━━━ Selected text ━━━

Comic Watch’s own Nicholas Osborn recently had the opportunity to catch up with writer Michael Moreci regarding the widely acclaimed release of THE PLOT from Vault Comics along with Tim Daniel, Joshua Hixson, Jordan Boyd and Jim Campbell. Check out the full interview below to discover more about how Michael Moreci approaches the horror genre, how personal THE PLOT really is and so much more!
Comic Watch: To begin, thank you for speaking about THE PLOT with us here at Comic Watch! Can you give some background on how this book came together under Vault Comics and how it plays into the annual NIGHTFALL event?
Michael Moreci: I think it happened in conjunction. Tim Daniel, my The Plot co-writer, is a partner at Vault, and Nightfall has always been his baby. Once he was able to get it off the ground, we knew this book we’d been working on for some time, The Plot, had found a home.
CW: In the first panel of the first page of issue #1, we are introduced to a family motto “In order to receive, first you must give” that feels like it gets right to the heart of this series. So how important was this phrase from a writing perspective?
MM: Vital, for sure. There’s significant meaning in that phrase, and a thematic level, but it also speaks to the very specific history of the Blaine family—how they got to where they are, for better and worse, and what it is that’s haunting them throughout the years. I’m glad you picked up on that; that phrase will be seen again.
CW: It’s often said that true horror is derived from real and honest emotional experiences, can you give some insight into how this element plays into the story unfolding in THE PLOT?
MM: I think 90% of horror stories are about one thing: Death. And this could be many things: The death of innocence, the death of a relationship, the dead of a loved one, the actual death of one’s self, and so on. It’s the one thing we all experience, it’s the one thing we can’t avoid, and through these small deaths, we’re always reminded of this great equalizer, that we’re all going to die and we have no clue what that means. That say, how can horror not be emotional? There’s few things in life more raw and visceral than this, and it was our goal from the start to tap into how this works in the story and we’ve experienced it in our lives. It’s no accident that there’s two major deaths in the first issue, and that’s really what starts the story. Everything after that is the aftermath, for all our characters. Grief, trauma, sadness. It’s all baked into what makes The Plot tick.
CW: There appears to be an underlying theme of “inheritance” that is explored in both the human struggles and the terrifying supernatural occurrences in THE PLOT. Is there anything specific you hope to achieve with such a multigenerational story?
MM: Most definitely. We’re going to learn a lot of the Blaine family in issues to come. I don’t want to spoil anything, but we’re going deep in who these people are and what they’ve done/what’s happened to them. But, also, we’re keeping that fundamental building block of the story top of mind, that idea of suffering through your family. We get more passed on to us than the color of eyes, etc. Family—who and where we come from—leaves a mark on us that we can’t escape. Sometimes we don’t want to, but sometimes—sometimes we have to.
CW: The masterfully suspenseful tone is one of the scariest aspects of THE PLOT as a reader. So, what were some of your primary influences for the horror components of the story?

━━━ Provided entries ━━━

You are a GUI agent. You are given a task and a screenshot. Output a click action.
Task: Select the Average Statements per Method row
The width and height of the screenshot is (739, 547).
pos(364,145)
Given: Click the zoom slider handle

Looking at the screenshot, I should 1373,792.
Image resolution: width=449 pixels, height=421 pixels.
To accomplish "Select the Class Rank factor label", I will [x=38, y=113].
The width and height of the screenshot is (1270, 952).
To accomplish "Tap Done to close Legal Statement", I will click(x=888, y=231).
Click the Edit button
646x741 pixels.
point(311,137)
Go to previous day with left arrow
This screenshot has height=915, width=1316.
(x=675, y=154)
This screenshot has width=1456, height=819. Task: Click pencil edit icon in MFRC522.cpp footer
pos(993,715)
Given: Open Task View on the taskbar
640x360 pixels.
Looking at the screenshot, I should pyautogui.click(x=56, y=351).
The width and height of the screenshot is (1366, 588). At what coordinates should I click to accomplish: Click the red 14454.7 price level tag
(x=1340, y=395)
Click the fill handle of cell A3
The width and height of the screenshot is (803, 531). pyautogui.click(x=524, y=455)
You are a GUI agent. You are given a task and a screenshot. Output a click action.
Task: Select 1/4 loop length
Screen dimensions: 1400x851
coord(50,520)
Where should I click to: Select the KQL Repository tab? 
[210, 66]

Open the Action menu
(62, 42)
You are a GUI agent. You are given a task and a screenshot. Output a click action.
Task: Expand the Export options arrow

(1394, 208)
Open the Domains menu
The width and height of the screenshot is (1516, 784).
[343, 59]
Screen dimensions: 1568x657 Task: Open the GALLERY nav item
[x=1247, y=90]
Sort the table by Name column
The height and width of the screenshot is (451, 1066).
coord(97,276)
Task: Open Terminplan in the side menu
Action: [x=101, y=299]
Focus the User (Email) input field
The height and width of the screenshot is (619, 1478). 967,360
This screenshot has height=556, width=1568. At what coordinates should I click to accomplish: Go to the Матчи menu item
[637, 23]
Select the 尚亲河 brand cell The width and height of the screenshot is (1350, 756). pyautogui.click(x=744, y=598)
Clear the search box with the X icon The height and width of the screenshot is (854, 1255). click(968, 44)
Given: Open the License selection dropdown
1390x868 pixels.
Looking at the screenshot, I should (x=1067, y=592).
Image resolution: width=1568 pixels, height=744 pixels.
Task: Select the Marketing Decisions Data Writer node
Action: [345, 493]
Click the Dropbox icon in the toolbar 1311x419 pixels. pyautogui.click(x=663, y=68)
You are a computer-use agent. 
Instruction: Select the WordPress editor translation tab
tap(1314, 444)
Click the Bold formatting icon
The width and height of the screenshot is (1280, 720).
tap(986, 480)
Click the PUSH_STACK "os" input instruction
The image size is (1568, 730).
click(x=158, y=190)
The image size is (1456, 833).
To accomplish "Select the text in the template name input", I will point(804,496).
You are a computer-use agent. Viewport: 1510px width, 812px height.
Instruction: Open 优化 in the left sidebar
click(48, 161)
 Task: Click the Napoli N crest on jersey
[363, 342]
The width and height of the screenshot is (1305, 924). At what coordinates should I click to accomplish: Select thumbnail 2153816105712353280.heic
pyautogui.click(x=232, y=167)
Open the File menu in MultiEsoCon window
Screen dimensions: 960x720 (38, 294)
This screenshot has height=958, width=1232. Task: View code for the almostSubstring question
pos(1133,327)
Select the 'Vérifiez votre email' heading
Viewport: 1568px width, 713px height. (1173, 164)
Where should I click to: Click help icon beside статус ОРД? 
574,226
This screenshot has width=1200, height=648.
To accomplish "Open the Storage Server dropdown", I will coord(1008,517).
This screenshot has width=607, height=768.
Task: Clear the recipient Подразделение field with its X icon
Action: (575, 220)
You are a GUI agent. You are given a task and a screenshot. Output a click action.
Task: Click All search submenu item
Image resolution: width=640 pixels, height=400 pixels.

━━━

- [Task instructions]
A) According to the interview about THE PLOT, what family motto appears in the first panel of the first page of issue #1?
B) Reproduce the rows verbatim, from the very first row through the line containing "The width and height of the screenshot is (803, 531).", including both of those lines.

- [Complete answers]
A) "In order to receive, first you must give."

B)
You are a GUI agent. You are given a task and a screenshot. Output a click action.
Task: Select the Average Statements per Method row
The width and height of the screenshot is (739, 547).
pos(364,145)
Given: Click the zoom slider handle

Looking at the screenshot, I should 1373,792.
Image resolution: width=449 pixels, height=421 pixels.
To accomplish "Select the Class Rank factor label", I will [x=38, y=113].
The width and height of the screenshot is (1270, 952).
To accomplish "Tap Done to close Legal Statement", I will click(x=888, y=231).
Click the Edit button
646x741 pixels.
point(311,137)
Go to previous day with left arrow
This screenshot has height=915, width=1316.
(x=675, y=154)
This screenshot has width=1456, height=819. Task: Click pencil edit icon in MFRC522.cpp footer
pos(993,715)
Given: Open Task View on the taskbar
640x360 pixels.
Looking at the screenshot, I should pyautogui.click(x=56, y=351).
The width and height of the screenshot is (1366, 588). At what coordinates should I click to accomplish: Click the red 14454.7 price level tag
(x=1340, y=395)
Click the fill handle of cell A3
The width and height of the screenshot is (803, 531). pyautogui.click(x=524, y=455)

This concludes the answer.